Tuesday 15 June 2010



Mr FINCH (Question) - My question is to the Minister for Education.  I just caught the tail end of a story this afternoon on radio in respect of the A-team project for young people who have Asperger's.  I believe the funding for the A-team was due to run out around this time and I think that other arrangements have been put in place.  I am curious about the fate of the A-team.  Could you apprise the House of developments that have taken place?

Ms THORP - I thank the honourable member for his question and his ongoing interest in this very important area.  The State Government is committed to the ongoing development of services for children with autism spectrum disorder, and as part of this program the A-team pilot project was set up in 2008 to implement and explore intervention options for northern Tasmanian students who have high-functioning autism or Asperger's syndrome. 

The-A team is run by Learning Services North in partnership with local clubs, schools and/or Distance Education Tasmania.  Students attend the A-team on a part-time basis for anywhere between two hours to two days per week.  Project features included separate access from the other part of the school for A-team students and parents entering the classroom, a quiet, uncrowded indoor and outdoor environment, and the classroom with specific autism spectrum disorder-focused teaching methods. 

The aim of the project was to improve learning outcomes, improve school attendance and access to the curriculum; develop a learning and problem-solving space for students, parents and teachers; and provide opportunities for teachers, teacher aides and students to build their skills and understanding in relation to Asperger's syndrome. 

As this was a pilot program, it was important to conduct an evaluation to identify the benefits of the program.  In order to gauge the effectiveness of the pilot, senior school psychologist, Karen Gee, was asked to evaluate the A-team program.  The evaluation focused on 26 students who attended the A-team between 2008 and 2010 and ranged in age from seven to 16 years old.  This evaluation has now been completed and I am very pleased to share its findings and recommendations with you.

The evaluation found that the A-team had many benefits for those students studying with Distance Education Tasmania as well as those who were at high risk in regular schools, allowing the students better social interaction, problem-solving opportunities and bringing together parents.

It was found that the majority of students involved experienced greatly improved self-esteem and social communication skills and reduced anxiety and stress.  Their attendance and engagement with the curriculum also increased.  The evaluation suggested that there should be a range of options for autistic students due to their varying nature and needs and includes 15 recommendations to better support students with autism.

The key recommendation is that an A-team continue along with in-school programs for students.  It recommends making the A-team part of Distance Education Tasmania for 2011 when a northern Distance Education Tasmania site is identified or established.  In the meantime the A-team will be retained in its current form and on its current site to enable non-distance education students to transition as they are ready into other programs or to develop partnership school arrangements for 2011.

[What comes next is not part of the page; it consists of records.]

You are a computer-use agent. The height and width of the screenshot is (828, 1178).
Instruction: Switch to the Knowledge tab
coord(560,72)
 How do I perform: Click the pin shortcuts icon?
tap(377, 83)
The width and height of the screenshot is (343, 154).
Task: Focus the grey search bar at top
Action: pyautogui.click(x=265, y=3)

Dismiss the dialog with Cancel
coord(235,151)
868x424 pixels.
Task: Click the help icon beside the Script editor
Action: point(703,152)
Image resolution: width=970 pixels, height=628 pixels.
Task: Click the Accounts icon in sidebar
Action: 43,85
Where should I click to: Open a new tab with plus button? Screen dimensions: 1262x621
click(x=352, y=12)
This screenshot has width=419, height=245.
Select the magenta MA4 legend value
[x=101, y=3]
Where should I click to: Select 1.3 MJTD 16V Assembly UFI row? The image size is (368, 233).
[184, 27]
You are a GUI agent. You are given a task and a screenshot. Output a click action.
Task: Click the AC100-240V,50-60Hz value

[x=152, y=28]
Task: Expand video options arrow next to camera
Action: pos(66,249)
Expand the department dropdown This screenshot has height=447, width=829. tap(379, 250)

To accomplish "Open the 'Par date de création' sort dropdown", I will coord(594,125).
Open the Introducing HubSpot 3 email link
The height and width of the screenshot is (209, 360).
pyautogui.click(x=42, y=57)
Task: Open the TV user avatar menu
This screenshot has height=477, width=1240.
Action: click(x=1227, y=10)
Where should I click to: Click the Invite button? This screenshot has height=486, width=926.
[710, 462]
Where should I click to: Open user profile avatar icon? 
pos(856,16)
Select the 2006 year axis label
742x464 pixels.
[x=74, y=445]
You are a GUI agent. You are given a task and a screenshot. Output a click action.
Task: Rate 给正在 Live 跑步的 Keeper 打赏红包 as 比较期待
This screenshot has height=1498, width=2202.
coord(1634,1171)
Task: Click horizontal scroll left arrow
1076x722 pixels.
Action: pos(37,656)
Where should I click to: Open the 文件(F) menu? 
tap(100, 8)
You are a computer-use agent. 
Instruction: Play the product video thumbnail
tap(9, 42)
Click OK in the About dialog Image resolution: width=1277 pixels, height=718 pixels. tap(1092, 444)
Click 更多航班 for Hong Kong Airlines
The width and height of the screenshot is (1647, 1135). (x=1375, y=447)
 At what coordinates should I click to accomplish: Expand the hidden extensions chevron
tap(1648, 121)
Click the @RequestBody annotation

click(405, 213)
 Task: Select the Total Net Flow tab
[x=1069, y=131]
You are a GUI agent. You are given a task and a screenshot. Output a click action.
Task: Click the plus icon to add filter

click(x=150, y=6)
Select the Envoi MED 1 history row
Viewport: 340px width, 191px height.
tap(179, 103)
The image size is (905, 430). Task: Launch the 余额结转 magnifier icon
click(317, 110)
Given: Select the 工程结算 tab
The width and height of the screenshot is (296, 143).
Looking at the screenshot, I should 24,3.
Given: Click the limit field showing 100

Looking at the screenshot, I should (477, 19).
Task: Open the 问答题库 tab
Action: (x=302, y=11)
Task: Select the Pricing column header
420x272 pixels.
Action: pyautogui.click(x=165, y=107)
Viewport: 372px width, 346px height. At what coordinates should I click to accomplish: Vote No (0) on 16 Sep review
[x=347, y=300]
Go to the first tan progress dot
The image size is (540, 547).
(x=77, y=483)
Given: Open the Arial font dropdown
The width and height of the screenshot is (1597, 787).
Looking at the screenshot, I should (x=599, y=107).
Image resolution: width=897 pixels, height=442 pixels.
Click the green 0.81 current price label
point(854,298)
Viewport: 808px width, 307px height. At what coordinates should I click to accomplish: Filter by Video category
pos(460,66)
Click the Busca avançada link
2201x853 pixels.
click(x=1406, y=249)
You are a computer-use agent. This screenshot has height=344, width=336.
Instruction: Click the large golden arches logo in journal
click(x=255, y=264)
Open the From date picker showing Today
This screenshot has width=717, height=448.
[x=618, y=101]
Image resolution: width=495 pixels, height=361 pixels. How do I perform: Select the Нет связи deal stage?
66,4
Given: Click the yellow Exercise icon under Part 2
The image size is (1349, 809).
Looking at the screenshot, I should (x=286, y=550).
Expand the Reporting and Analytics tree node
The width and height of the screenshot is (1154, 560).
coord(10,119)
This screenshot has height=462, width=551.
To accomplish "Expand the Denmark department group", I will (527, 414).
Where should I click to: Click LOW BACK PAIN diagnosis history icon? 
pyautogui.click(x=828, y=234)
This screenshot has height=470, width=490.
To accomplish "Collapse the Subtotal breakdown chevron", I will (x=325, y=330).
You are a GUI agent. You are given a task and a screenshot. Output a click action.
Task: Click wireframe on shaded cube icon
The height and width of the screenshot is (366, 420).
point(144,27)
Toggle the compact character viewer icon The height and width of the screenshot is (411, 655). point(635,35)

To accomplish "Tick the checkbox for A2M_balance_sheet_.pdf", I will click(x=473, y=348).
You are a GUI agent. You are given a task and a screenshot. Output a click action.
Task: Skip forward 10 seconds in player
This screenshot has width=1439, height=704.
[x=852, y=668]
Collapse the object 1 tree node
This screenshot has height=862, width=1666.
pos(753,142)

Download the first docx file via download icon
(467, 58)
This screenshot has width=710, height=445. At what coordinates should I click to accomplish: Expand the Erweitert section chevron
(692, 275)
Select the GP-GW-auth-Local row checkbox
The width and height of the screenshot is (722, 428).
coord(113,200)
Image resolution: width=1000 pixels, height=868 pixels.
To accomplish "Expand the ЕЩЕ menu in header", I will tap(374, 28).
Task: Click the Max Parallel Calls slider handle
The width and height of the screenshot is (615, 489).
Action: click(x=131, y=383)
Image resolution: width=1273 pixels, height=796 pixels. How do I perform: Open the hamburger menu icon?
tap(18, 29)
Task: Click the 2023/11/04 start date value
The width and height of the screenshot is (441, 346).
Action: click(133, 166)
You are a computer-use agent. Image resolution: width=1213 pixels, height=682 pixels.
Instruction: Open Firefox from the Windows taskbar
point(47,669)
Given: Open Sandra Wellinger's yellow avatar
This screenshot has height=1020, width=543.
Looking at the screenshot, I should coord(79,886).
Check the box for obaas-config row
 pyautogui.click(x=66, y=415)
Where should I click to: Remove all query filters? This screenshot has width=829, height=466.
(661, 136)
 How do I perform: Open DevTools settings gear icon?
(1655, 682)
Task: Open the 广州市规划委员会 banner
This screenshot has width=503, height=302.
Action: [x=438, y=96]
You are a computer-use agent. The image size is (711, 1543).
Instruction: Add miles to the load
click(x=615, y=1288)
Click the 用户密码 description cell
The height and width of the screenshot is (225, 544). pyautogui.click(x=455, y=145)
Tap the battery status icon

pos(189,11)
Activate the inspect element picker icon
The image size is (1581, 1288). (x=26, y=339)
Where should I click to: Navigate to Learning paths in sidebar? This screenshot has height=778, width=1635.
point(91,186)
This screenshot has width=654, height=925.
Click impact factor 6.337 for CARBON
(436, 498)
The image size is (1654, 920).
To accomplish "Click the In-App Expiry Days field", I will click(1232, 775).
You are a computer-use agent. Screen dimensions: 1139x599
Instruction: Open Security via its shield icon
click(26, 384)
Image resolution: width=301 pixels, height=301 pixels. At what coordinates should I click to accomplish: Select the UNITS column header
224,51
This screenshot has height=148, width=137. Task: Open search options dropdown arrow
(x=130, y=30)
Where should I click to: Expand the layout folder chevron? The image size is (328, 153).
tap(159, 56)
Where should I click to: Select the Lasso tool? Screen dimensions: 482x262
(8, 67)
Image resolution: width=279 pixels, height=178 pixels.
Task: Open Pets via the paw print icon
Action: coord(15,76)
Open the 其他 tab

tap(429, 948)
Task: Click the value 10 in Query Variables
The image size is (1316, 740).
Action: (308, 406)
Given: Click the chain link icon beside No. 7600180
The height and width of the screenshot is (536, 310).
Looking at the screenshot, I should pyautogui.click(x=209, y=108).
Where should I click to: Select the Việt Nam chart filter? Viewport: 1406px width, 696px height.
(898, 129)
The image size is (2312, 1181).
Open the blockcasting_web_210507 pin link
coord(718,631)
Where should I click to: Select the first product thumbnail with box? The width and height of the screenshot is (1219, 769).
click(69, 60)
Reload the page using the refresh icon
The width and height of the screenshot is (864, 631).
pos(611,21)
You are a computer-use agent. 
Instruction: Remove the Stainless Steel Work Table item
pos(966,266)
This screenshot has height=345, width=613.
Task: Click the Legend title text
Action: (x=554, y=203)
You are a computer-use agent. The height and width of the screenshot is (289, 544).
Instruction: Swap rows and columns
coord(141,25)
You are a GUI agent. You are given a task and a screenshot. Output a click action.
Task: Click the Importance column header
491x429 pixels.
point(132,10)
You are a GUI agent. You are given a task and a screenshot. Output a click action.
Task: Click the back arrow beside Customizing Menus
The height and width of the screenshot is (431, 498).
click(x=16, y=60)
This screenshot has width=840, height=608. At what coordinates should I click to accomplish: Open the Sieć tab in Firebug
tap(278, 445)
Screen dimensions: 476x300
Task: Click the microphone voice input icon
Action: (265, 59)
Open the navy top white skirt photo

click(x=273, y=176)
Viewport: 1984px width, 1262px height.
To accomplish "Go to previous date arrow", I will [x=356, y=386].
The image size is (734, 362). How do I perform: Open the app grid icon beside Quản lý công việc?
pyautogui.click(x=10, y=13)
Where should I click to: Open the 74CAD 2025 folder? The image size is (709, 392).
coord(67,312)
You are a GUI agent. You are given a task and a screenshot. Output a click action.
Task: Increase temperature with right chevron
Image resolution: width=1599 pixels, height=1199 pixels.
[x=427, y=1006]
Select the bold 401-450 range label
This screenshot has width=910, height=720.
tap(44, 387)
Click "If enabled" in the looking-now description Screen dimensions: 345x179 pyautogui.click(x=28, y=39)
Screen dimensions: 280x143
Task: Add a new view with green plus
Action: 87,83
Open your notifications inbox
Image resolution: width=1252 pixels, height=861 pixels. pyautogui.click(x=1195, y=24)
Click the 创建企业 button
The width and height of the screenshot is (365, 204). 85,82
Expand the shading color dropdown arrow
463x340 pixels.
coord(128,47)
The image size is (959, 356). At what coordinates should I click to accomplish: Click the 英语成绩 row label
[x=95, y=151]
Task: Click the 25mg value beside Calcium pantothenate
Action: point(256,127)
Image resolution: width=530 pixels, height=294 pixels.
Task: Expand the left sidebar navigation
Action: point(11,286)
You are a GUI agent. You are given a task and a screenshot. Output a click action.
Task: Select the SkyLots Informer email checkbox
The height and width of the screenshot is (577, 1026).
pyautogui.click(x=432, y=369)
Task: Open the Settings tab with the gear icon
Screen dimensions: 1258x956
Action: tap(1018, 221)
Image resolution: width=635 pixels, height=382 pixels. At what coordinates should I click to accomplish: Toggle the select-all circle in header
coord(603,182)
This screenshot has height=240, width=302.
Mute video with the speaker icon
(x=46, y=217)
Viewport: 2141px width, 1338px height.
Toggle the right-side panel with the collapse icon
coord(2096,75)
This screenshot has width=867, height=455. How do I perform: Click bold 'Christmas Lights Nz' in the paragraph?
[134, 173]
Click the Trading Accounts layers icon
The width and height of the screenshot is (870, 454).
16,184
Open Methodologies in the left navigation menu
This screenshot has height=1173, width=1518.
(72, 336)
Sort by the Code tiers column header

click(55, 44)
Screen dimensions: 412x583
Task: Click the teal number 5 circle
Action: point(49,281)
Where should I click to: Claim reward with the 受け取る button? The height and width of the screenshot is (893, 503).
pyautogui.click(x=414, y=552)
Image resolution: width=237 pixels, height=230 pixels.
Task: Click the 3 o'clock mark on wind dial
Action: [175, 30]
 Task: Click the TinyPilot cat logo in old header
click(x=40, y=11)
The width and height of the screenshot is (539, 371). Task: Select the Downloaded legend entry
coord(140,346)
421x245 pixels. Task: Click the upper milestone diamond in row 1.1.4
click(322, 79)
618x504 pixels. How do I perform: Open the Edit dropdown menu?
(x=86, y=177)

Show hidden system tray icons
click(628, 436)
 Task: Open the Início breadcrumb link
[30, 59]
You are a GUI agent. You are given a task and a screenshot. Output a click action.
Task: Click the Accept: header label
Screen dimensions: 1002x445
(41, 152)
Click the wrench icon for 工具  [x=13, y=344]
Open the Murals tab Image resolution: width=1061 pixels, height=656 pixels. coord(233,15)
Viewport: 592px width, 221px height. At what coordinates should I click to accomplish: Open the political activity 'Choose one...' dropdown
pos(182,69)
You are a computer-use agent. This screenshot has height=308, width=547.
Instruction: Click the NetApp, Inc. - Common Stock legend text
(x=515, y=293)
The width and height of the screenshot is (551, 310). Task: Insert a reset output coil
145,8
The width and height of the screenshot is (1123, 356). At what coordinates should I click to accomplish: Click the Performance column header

Other key recommendations included developing a partnership model with schools that will enable school-capacity building by using staff with expertise in autism spectrum disorder and those who have built up expertise from the original program, using school resources, such as positive behaviour support, to appropriately support students, develop transition programs for older students who have Asperger's syndrome to reduce the risk of them not completing school, ensuring that support teams consult with parents about how they would like to be involved in the program, and establishing a system of communicating information between schools and families.  The State Government will be accepting and implementing the key recommendations contained in the evaluation.  We also support and encourage schools to adopt the good practices also recommended in the review.  This will provide us with a clear way forward so that we can continue to support students with autism and their families.



[2.57 p.m.]
Ms RATTRAY (Question) - My question is to the Minister for Education, following that answer to do with the A-team funding.  Will that funding be incorporated into recurrent services and not into the area that it has been in the past where we come back to this question of needing funding every year, where this organisation that is considered worthy by parents has to keep coming back with their cap in their hand?  Will it be incorporated into recurrent funding?

Ms THORP - I thank the honourable member for her question.  I understand why you are asking that question and it has validity but I think that we have to be careful with any programs that have a specific group of people in mind to not commit into the future ad infinitum, if you like.

These programs need to be assessed on a regular basis to see if they are meeting the needs of the group they are intending to reach and also I think that when you think about the number of kids in the community that have other disabilities, autism gets a pretty good guernsey  yet there are plenty of other disabilities among our student population that we may need to look at in the future.  So in direct answer to your question, the long-term fate of the funding for all autism services is bound up in the Education budget.  But as to the long term, forever and ever future of any individual program, I would be very loath to do that.